PROBLEM: Pull out every line below that contains the string "icon", copying each one in full.

Element and text position data:
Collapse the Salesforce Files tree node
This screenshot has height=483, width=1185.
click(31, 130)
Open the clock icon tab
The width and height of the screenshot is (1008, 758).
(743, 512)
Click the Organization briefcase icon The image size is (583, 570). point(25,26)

COMPLETED EXERCISE:
Open the clock icon tab
Click the Organization briefcase icon The image size is (583, 570). point(25,26)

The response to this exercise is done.